*** Source data ***

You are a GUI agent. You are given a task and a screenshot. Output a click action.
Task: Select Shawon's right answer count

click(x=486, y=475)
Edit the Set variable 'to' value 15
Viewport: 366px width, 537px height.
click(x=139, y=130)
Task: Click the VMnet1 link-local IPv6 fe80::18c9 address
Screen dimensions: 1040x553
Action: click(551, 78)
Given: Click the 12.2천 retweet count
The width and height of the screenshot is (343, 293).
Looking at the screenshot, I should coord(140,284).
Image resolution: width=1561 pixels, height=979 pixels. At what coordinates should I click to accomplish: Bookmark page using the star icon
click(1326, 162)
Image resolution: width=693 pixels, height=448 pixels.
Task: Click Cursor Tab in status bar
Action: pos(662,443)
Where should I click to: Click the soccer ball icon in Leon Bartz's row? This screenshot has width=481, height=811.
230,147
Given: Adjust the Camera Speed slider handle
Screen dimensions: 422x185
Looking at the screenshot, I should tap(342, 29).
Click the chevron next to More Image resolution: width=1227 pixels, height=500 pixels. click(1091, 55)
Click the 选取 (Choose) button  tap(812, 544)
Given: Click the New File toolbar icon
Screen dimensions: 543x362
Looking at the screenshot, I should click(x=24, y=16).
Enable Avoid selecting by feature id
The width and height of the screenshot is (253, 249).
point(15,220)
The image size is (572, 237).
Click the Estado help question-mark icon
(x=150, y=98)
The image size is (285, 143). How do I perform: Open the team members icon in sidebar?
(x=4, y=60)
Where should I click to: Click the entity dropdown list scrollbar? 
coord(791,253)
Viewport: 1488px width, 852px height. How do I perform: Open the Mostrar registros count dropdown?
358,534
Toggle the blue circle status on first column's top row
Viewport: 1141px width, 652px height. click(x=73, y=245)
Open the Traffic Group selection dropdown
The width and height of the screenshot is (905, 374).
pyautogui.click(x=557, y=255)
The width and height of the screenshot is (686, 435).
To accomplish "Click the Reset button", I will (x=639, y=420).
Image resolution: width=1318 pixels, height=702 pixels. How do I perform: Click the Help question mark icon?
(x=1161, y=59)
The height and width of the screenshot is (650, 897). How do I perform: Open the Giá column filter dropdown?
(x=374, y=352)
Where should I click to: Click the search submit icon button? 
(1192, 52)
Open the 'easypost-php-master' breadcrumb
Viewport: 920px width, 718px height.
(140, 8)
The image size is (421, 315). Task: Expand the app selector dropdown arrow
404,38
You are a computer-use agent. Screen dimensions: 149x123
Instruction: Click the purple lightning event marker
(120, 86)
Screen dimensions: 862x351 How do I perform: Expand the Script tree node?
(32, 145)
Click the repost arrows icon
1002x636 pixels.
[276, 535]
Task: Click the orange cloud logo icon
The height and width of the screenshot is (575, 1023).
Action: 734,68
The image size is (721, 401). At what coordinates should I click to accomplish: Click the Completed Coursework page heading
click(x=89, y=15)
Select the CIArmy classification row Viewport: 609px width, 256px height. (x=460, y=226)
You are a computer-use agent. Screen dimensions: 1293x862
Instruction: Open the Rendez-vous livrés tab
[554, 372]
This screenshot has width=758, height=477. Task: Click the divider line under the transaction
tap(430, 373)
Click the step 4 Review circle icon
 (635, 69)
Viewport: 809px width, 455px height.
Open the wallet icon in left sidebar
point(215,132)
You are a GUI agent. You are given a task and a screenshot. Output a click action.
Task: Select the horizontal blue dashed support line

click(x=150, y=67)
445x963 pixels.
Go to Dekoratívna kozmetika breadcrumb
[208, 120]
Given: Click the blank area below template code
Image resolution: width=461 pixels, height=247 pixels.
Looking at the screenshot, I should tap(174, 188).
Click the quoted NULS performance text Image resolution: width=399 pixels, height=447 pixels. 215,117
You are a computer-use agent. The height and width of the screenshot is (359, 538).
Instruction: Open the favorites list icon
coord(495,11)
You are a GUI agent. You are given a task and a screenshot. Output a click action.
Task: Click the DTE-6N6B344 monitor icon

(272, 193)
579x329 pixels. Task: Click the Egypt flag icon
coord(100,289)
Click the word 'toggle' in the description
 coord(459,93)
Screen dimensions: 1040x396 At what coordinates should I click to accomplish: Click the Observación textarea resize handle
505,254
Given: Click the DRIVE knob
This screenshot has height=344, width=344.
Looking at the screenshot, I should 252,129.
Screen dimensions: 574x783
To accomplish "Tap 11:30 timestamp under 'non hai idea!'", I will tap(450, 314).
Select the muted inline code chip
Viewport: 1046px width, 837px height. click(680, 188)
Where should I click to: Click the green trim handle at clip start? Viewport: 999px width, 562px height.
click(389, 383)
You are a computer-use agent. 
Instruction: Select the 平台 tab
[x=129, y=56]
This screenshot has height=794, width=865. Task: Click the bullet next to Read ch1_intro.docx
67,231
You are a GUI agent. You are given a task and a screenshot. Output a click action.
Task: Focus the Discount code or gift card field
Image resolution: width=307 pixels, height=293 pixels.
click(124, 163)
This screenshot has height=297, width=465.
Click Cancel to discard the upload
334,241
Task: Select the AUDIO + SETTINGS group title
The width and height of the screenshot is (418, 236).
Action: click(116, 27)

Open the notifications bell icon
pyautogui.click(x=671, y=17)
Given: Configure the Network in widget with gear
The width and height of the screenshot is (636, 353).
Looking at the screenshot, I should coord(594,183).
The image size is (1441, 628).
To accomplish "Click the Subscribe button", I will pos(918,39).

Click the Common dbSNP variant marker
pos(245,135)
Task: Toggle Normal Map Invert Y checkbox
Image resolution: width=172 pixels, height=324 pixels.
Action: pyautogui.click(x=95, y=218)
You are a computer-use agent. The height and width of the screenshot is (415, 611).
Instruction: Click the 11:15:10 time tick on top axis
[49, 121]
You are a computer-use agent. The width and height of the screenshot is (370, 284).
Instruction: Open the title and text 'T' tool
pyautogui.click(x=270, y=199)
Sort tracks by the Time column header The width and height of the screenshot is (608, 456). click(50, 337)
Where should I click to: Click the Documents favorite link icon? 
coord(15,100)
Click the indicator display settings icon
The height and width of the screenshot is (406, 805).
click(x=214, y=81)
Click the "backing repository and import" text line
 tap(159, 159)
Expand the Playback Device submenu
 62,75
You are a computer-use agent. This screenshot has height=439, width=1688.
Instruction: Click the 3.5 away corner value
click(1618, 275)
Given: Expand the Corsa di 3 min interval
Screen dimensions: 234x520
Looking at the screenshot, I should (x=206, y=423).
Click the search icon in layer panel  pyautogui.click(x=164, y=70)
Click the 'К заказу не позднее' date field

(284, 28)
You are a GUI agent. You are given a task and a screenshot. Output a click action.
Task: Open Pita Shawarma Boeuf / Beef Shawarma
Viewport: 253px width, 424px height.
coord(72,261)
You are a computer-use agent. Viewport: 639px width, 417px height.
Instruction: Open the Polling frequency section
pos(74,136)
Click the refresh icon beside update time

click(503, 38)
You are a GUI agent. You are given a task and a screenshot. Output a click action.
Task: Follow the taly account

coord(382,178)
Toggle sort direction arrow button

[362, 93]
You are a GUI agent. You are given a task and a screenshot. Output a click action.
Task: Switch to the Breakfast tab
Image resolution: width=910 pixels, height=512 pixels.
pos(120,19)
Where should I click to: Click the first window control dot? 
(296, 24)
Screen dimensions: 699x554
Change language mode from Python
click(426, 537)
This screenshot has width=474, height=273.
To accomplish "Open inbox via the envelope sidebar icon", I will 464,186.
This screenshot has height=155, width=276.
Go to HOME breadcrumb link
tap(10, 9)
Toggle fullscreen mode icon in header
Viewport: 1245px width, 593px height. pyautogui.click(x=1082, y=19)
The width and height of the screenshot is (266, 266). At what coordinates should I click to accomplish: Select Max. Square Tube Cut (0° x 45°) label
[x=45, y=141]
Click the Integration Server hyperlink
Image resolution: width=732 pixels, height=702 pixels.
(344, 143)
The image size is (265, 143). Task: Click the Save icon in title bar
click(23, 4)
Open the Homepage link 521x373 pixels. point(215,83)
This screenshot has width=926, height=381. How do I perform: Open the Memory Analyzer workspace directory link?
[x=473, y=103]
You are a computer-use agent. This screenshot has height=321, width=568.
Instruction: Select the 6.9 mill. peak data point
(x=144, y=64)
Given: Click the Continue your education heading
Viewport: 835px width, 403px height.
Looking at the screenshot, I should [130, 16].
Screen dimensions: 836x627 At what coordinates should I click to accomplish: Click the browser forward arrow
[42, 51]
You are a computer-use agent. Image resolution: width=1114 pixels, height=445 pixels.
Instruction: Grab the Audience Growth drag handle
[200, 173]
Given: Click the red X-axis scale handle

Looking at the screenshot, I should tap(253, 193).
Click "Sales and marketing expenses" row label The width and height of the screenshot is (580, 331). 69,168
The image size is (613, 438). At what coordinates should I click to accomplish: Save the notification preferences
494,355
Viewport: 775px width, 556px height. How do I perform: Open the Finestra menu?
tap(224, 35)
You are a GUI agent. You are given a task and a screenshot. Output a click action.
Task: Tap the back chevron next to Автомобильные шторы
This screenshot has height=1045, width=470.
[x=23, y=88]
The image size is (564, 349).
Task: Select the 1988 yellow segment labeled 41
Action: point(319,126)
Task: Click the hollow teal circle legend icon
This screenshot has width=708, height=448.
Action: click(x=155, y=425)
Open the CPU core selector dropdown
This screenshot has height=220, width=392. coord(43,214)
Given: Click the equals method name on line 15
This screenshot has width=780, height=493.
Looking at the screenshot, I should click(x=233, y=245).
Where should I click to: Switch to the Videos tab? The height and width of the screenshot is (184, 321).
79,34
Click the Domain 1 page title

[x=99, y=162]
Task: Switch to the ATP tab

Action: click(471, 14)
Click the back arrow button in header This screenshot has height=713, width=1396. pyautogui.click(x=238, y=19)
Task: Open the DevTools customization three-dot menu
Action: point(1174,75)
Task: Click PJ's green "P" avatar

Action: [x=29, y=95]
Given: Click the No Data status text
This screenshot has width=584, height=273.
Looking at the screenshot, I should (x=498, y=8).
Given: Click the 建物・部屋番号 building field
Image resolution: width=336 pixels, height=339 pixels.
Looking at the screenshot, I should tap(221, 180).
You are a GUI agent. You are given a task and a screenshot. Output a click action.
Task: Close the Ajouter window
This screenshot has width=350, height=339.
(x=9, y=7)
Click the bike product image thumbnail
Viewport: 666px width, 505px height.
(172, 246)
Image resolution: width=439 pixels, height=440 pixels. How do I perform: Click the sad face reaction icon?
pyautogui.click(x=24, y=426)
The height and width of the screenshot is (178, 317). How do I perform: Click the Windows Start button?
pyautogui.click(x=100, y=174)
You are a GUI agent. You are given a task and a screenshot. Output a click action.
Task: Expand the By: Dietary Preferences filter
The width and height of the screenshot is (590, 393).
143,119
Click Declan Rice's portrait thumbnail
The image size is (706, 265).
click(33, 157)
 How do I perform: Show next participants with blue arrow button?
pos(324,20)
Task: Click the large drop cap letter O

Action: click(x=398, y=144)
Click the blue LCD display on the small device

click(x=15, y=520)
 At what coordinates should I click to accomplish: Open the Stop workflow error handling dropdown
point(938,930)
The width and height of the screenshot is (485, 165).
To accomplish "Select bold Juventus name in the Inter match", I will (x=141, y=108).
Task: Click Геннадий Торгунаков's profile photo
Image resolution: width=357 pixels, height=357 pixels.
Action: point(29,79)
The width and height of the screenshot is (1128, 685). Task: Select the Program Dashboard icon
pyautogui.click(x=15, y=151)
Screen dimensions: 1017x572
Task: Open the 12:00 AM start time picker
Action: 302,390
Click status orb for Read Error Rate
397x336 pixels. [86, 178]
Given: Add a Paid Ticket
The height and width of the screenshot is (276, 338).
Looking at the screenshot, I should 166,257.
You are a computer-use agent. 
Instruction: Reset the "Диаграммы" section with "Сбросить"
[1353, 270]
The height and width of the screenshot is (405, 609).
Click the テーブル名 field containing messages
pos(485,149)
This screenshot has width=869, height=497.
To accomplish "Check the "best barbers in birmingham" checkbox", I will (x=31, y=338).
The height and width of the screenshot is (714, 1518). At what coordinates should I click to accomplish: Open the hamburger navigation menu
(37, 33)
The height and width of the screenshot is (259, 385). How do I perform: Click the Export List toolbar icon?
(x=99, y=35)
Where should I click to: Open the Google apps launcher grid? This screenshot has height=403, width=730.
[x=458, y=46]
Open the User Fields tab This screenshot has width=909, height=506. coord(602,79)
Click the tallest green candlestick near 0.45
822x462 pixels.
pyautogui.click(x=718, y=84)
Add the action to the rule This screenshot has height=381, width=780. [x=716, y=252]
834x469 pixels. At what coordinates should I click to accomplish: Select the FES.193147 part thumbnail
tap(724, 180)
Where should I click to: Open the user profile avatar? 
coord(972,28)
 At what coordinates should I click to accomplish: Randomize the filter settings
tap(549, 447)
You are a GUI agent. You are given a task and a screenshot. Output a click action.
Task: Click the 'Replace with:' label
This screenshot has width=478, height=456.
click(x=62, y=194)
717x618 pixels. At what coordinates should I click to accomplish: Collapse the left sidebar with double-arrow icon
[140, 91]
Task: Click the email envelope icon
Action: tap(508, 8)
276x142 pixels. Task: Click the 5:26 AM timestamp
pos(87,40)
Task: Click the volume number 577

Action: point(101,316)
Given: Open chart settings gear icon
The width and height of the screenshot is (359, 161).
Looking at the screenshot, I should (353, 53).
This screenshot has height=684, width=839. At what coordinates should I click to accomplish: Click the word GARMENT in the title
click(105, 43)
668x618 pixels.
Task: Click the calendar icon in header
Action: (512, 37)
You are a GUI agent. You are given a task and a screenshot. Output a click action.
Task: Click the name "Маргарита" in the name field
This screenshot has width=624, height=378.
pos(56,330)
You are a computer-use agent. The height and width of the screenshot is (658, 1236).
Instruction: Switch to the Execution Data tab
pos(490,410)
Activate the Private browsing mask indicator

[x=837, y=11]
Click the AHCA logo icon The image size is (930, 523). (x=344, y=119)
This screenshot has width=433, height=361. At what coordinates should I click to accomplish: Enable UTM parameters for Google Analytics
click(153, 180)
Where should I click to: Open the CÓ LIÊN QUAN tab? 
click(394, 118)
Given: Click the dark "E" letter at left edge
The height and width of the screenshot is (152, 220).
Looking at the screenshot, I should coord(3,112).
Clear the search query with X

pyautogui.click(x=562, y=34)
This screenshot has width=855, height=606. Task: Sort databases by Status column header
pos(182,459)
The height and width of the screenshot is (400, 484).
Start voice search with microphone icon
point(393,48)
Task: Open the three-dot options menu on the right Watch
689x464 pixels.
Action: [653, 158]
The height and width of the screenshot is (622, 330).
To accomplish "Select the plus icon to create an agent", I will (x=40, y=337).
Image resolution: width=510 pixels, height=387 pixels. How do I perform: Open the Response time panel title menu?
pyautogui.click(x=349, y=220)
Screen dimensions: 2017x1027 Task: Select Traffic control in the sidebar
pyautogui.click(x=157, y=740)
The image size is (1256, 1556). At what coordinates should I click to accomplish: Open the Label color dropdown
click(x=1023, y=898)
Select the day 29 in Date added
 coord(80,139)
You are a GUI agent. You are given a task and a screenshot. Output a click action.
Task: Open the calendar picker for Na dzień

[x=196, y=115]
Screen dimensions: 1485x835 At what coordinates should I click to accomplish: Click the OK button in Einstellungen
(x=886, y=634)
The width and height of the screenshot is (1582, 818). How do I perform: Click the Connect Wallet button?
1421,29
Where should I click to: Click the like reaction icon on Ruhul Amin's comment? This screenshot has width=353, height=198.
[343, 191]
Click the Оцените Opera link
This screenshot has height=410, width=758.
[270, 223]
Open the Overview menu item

*** End of Source data ***

### Exercise objective
Which lines in the data above hold the string "will"? Return each of them.

### Your solution
To accomplish "Click the Reset button", I will (x=639, y=420).
To accomplish "Tap 11:30 timestamp under 'non hai idea!'", I will tap(450, 314).
To accomplish "Click the Subscribe button", I will pos(918,39).
To accomplish "Open inbox via the envelope sidebar icon", I will 464,186.
To accomplish "Select bold Juventus name in the Inter match", I will (x=141, y=108).
To accomplish "Check the "best barbers in birmingham" checkbox", I will (x=31, y=338).
To accomplish "Select the plus icon to create an agent", I will (x=40, y=337).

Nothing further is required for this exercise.